Aug 12, 2021 | Teach Kids Articles

“I’m scared” 

“I’m just so worried”  

“It made me really sad” 

Hearing kids say these things is hard. Sometimes you feel sad and wish you could comfort them, while other times you may be rushed and just want to solve the problem and move on—especially if this is something you hear frequently.  

How should we help kids who need comfort? Most importantly, we want to show them where—or rather, Who—they can always turn to for true comfort, because we won’t always be there.  

Here’s five quick ideas you might try with the kids in your life: 

First, pray about it with them. After kids share their situation—even if it seems insignificanttalk to God about it with them.  Keep your prayer simply worded and sincere.  

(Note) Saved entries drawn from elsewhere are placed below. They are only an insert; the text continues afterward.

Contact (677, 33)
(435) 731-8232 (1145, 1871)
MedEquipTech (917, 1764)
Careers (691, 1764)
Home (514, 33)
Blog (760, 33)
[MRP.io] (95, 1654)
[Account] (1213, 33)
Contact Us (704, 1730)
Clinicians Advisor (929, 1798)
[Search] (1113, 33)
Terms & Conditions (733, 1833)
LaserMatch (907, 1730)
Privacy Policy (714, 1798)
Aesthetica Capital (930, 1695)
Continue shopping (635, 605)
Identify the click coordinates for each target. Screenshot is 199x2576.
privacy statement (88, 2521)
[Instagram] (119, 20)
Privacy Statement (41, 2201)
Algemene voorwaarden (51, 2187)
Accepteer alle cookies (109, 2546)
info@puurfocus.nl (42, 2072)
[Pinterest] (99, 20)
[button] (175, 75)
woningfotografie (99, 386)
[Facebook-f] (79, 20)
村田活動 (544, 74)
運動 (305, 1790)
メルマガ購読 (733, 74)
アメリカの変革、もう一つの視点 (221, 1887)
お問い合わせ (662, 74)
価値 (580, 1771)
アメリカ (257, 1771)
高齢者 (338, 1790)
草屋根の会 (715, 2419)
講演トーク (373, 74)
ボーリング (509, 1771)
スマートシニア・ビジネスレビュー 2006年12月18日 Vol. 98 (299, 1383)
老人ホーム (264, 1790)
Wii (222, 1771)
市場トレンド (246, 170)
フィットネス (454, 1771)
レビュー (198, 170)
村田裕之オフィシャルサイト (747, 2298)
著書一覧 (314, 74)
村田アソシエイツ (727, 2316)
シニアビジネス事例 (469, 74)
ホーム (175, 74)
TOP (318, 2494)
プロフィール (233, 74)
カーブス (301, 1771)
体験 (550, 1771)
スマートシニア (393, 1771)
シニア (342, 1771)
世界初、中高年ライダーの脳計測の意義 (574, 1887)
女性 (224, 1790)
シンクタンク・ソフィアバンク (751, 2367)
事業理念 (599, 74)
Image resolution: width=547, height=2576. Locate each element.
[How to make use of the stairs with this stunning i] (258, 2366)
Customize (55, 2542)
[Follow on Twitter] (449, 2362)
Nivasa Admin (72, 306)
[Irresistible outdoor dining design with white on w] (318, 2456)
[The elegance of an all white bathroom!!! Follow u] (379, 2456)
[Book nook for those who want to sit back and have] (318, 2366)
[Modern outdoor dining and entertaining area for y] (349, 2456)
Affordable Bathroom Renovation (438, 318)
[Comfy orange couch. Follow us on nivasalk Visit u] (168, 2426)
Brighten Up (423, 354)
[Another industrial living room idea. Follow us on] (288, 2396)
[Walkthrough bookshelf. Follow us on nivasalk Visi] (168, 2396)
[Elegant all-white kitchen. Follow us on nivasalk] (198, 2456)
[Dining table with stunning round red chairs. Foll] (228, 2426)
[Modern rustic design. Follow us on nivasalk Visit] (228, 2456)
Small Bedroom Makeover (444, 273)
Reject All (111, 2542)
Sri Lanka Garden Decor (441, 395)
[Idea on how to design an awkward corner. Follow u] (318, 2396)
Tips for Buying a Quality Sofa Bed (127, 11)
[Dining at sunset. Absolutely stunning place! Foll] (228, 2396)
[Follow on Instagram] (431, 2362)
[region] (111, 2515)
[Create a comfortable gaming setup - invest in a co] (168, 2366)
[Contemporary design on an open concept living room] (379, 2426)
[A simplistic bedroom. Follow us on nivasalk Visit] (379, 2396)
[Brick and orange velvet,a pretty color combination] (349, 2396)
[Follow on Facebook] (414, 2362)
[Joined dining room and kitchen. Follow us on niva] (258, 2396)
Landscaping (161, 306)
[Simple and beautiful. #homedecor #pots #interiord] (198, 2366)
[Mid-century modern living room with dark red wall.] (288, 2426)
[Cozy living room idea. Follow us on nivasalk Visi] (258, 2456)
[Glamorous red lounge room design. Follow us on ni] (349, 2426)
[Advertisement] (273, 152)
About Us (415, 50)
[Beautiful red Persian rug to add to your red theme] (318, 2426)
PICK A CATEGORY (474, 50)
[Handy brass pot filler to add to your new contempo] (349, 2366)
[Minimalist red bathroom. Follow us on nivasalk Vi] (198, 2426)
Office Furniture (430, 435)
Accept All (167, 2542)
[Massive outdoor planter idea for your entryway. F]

You don’t have to wait until kids tell you their worries to model this.  A quick “Dear God, please keep us safe as we travel in the rain” or, “thank you God for being with me when I’m sad, and giving comfort,” will help kids see how they can turn to God for comfort. 

Second, use positive activities with a godward focus. Think about what gives pleasure to this child. Does she like to color, play outside, read, or talk with a friend? Think of creative ways to use it to point her to the ultimate giver of comfort. For coloring, encourage her to draw something that shows God cares about that concern. For outside play, you could send her on a scavenger hunt for things God made and then talk about how everything works together in the ecosystem because He can work all things together for good. For reading, gather short books that point to God. CEF has a booklet by the title, Do You Wonder Why? For talking with friends, encourage the grieving child to pray for her friends or, if she’s comfortable, pray with her friends about why she’s sad.   

A third idea for comfort is to challenge kids to look for “God things” in the situation. For example, if the struggle is with a bad grade, remind them God sees their hard work, understands their disappointment, and created them according to His perfect plan—and their grades can’t change that. Speculate with them on all the ways God could possibly use the situation for good. Follow up with that in the future once the situation fully unfolds. 

Kids can find comfort in music. Play songs that kids can remember in times they need comfort. Songs about prayer, praise, or God’s presence are a great place to start. You can visit the CEF YouTube channel, U-nite, to find songs that cover all of these topics, including this comforting one, “I Look to You.”     

The fifth and last idea is possibly the best. Work with kids to memorize verses that bring comfort. Scripture is powerful and God uses it in the lives of His children. Some good verse to start with include Psalm 46:1, 1 Peter 5:7, or John 14:27. And you can use music as part of THIS idea too! You can find all of these verses as song downloads at CEFpress.com. You can create a playlist of verse songs and have them available for kids to go to when they need comfort. 

One last note about comfort. When helping children learn habits for finding comfort, it’s important to remember that comfort isn’t the same thing as relief. Sometimes situations will always hurt. Children might always miss a family member who passed away, or have a friend who will always have a disability. Even if things don’t change on the outside, they can change on the inside. We need to help the kids in our lives build habits of turning to God and finding His peace that passes all understanding.